Como es de suponer, el discurso de la guerra, por su fácil adecuación a cualquier situación de conflicto y por la proclividad del poder a imponerse con el autoritarismo no es exclusivo del Perú. El centro de este discurso bélico, con claro tinte político, tiene en Donald Trump su principal emisor, quien desde sus conferencias de prensa ha dado a conocer al mundo entero la escenificación del discurso de la guerra y del poder, precisamente, en medio de la crisis de la pandemia. Días antes de que en nuestro país se conformara el “Comando de operaciones Covid-19” y nuestros soldados salieran a desfilar en las calles limeñas, Trump anunció el despliegue de imponentes barcos hospitales de la Armada norteamericana a las costas de Nueva York y California para apoyar a los hospitales colapsados y, acto seguido, dispuso el desplazamiento de buques y aviones de guerra hacia las aguas del Caribe con la intención de enfrentar a un supuesto complot narcoterrorista que amenaza, conjuntamente con el coronavirus, la tranquila vida norteamericana. Del mismo modo los “Think tanks” más connotados, como el neoconservador, American Enterprise Institute (AEI), ha elaborado el National Coronavirus Responde que al parecer será la norma global a seguir en la próxima etapa de la pandemia. La tan deseada normalización post-coronavirus, ya está diseñada y sus planteamientos están siendo divulgados, por sus sucursales como la Fundación Internacional para la Libertad (FIL), en el contexto hispano.
Volviendo a nuestro país, es evidente, por una parte, que el ejército y la policía están trabajando obedientemente para mantener las disposiciones necesarias impuestas por el Gobierno, trabajo que resulta un complemento importantísimo en el tratamiento de la emergencia sanitaria, como lo están haciendo también las rondas campesinas y los servicios de serenazgo municipal que se han sumado a la labor de resguardo de los puntos de control sanitario en las entradas de las localidades rurales. Pero al mismo tiempo se está dando también una confrontación que en muchos casos está derivando en el uso de la violencia física.
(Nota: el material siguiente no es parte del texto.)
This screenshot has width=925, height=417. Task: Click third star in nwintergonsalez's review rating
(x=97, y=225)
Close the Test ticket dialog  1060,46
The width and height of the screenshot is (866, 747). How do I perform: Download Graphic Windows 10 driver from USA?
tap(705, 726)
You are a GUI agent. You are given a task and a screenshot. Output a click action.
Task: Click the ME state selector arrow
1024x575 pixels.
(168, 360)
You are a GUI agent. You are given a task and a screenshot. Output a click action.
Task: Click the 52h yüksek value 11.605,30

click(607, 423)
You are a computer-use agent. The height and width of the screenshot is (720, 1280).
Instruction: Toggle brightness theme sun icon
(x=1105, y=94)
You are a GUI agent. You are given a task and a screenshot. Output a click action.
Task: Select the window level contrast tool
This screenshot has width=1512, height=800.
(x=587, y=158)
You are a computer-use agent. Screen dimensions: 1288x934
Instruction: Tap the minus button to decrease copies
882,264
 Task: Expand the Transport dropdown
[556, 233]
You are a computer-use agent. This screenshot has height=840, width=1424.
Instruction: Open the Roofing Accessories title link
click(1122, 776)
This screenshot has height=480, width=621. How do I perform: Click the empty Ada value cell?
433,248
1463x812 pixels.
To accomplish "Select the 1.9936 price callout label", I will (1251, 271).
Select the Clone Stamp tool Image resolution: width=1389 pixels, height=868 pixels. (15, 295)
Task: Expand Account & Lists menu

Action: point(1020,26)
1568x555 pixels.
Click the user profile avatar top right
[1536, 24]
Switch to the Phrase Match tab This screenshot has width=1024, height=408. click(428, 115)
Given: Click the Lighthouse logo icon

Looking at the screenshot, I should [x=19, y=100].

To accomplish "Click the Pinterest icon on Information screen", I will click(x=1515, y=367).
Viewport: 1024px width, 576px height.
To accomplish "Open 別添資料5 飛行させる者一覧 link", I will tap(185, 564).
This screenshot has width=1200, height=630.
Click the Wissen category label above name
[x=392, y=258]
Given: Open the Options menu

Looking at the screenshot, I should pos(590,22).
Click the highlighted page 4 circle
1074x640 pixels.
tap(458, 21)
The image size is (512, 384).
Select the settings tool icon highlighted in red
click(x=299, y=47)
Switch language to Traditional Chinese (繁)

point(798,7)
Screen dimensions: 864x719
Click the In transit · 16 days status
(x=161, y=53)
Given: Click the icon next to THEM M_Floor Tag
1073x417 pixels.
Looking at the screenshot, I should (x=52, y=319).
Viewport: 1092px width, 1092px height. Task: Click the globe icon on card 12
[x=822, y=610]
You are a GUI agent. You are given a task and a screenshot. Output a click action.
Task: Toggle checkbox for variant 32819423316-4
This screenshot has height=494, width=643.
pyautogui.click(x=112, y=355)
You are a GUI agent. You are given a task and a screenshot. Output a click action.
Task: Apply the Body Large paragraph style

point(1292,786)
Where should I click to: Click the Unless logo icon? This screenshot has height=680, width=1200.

La retórica militarizada en primer lugar confunde a los pobladores y luego convalida la confrontación violenta que ya comienza a exacerbarse a estas alturas del aislamiento.
Radio Bongará ha difundido imágenes en las cuales se puede ver el castigo físico que se le hace a una mujer, a quien dan de a latigazos mientras la hacen saltar de cuclillas por no acatar el aislamiento social. Esta situación se dio en la frontera de Amazonas y San Martín. Del mismo modo, imágenes de muy mal recuerdo, nos muestran medios de comunicación como Sentra TV /canal 7 de Pasco) que cubrió las negociaciones entre autoridades gubernamentales, custodiadas por el ejército con líderes de las comunidades nativas para establecer los puntos de control en las carreteras que atraviesan territorios indígenas. Esta áspera negociación se dio entre las autoridades municipales de Puerto Bermudas y Villa Rica y los comuneros asháninkas y yáneshas donde el mediador del conflicto, como en otros muchos casos, era el ejército manejando el mismo lenguaje pandémico-militar.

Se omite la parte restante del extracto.